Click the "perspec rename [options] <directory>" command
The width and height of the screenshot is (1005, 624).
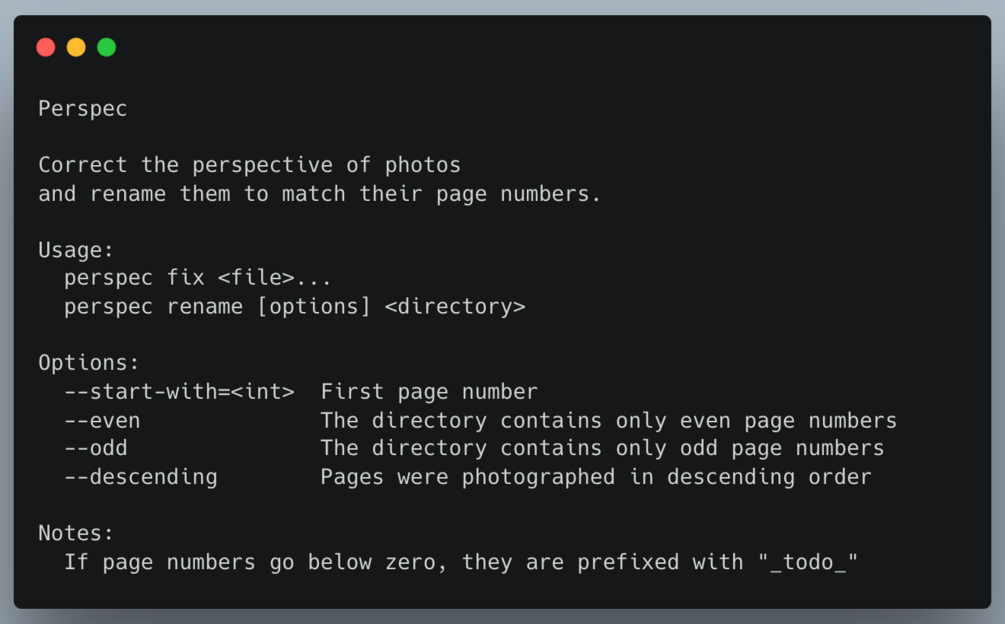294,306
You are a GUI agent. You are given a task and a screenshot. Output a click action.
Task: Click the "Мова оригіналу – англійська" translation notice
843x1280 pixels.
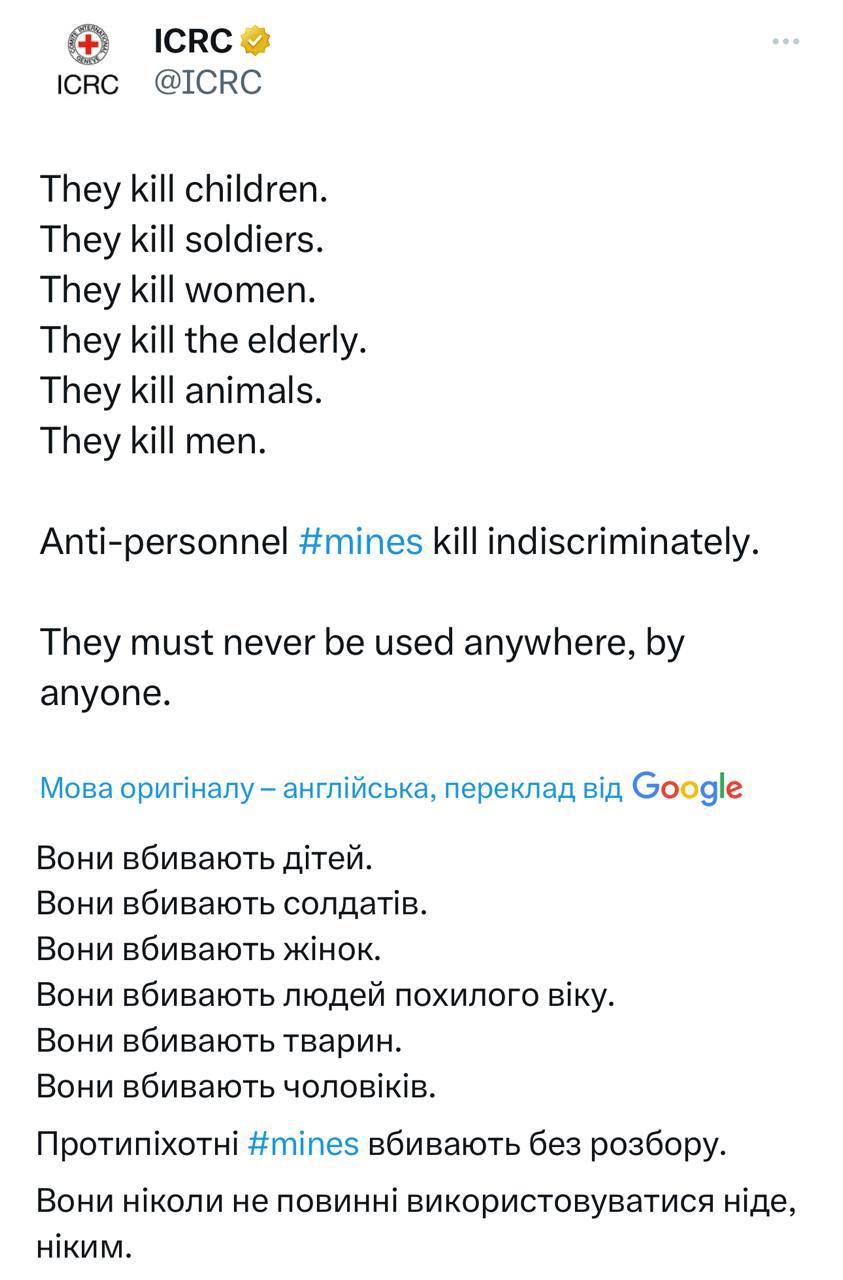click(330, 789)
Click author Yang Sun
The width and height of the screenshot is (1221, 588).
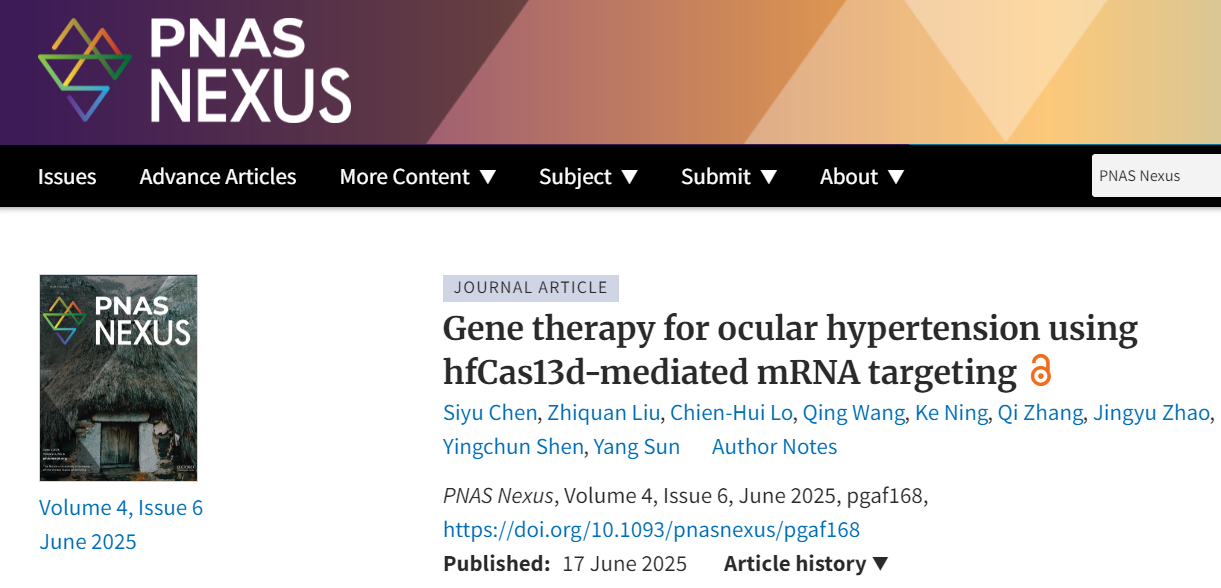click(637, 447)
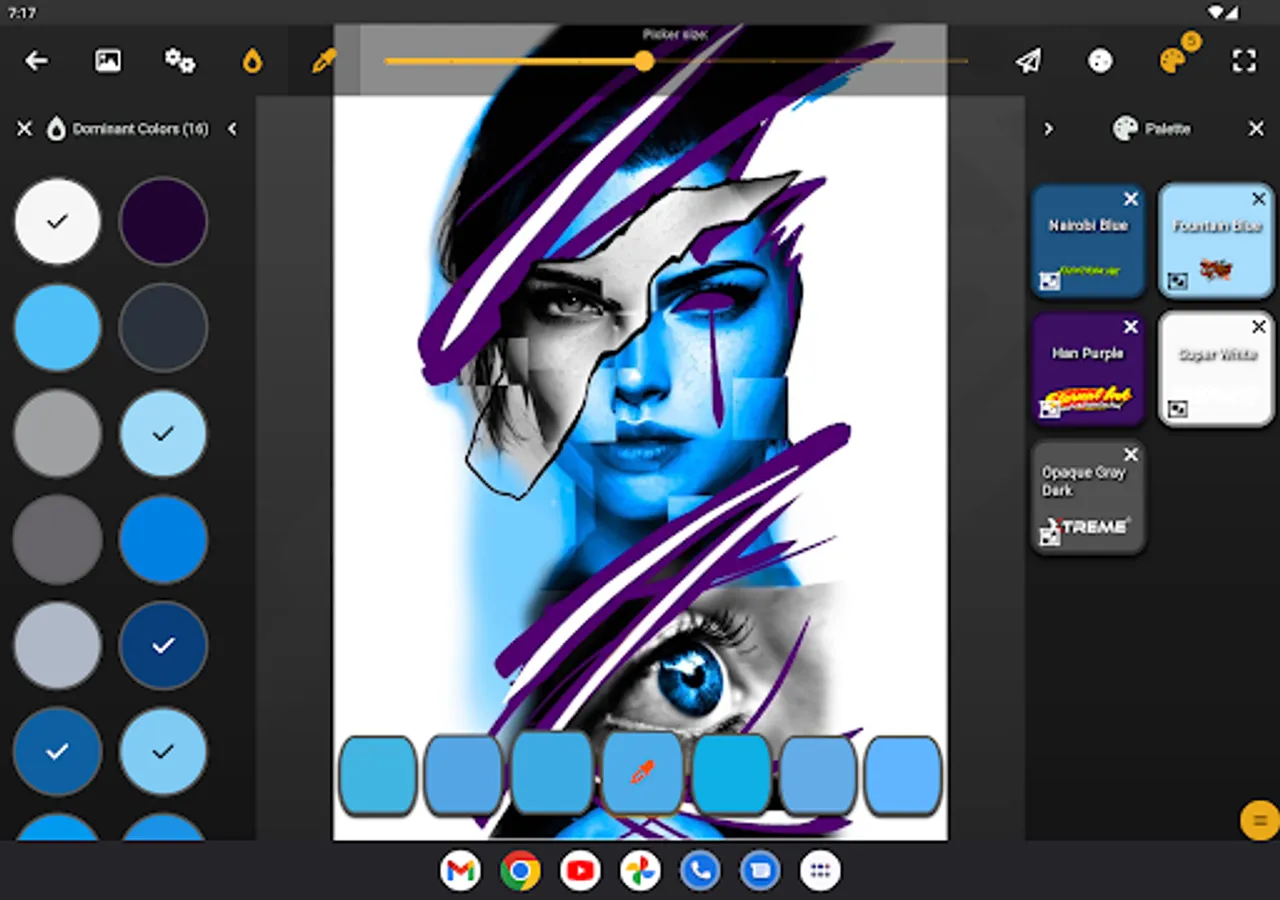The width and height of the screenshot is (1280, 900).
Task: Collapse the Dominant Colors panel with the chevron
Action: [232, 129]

______

## Exercise description
Type out every line of the records above word for word, leaving out the pictures.

## Response
Click the "perspec rename [options] <directory>" command
The width and height of the screenshot is (1005, 624).
294,306
You are a GUI agent. You are given a task and a screenshot. Output a click action.
Task: Click the "Мова оригіналу – англійська" translation notice
843x1280 pixels.
click(330, 789)
Click author Yang Sun
The width and height of the screenshot is (1221, 588).
click(637, 447)
The width and height of the screenshot is (1280, 900).
Task: Collapse the Dominant Colors panel with the chevron
Action: [232, 129]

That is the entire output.